[Editors note: Today marks the 75th anniversary of the beginning of one of the most cruel and ruthless genocides of the 20th century and one that has been largely forgotten. However VT has reported at length on this issue in the past:
Jasenovac was Croatia’s largest death camp. It was a network of several sub-camps, established in August 1941. It certainly was a death camp, since the plan was to exterminate all its inmates.
In Jasenovac the Ustasha guards competed in killing contests, on an artisanal level. The Croat Ustashas, the military wing of a clerical party whose symbol was the knife and crucifix, appeared to enjoy the burdensome labor of manual killing; they took pride in saving bullets, as they killed their enemies. They used knives, hammers, axes. Occasionally they used saws.
The number of people murdered in the Jasenovac death camp system is unknown. Hundreds of thousands of Serbs perished there, together with Jews, Gypsies, Croat partisans, and other Croat opponents of the Ustasha regime.

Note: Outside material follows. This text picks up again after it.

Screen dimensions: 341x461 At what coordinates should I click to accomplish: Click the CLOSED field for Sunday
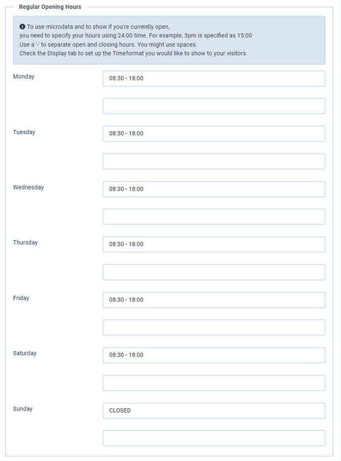point(213,411)
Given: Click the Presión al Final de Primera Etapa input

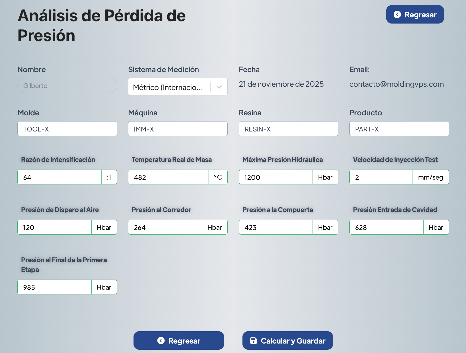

The event is held at the Memorial Area Donja Gradina to mark 75 years since the beginning of the genocide against Serbs, Jews and Roma in the death camp Jasenovac, the Serbian government announced on its website.
Donja Gradina is located on the right bank of the Sava River and is now in the Serb Republic (RS) – the Serb entity of Bosnia-Herzegovina. During the Second World War, it was controlled by the Nazi-allied Independent State of Croatia (NDH), whose Ustasha regime operated the death camps.
Serbian Prime Minister Aleksandar Vucic and RS President Milorad Dodik will both speak at the event.
The commemoration will also be attended by representatives of the two governments, the Serbian National Assembly, the RS Assembly, and other state organs, the Serbian Orthodox Church, the Alliance of Jewish Communities, the Roma national minority, and other associations and citizens.
The Independent State of Croatia’s system of concentration camps, headquartered in Jasenovac, was established on August 21, 1941. Around 700,000 people were killed there, mostly Serbs, Jews, and Roma.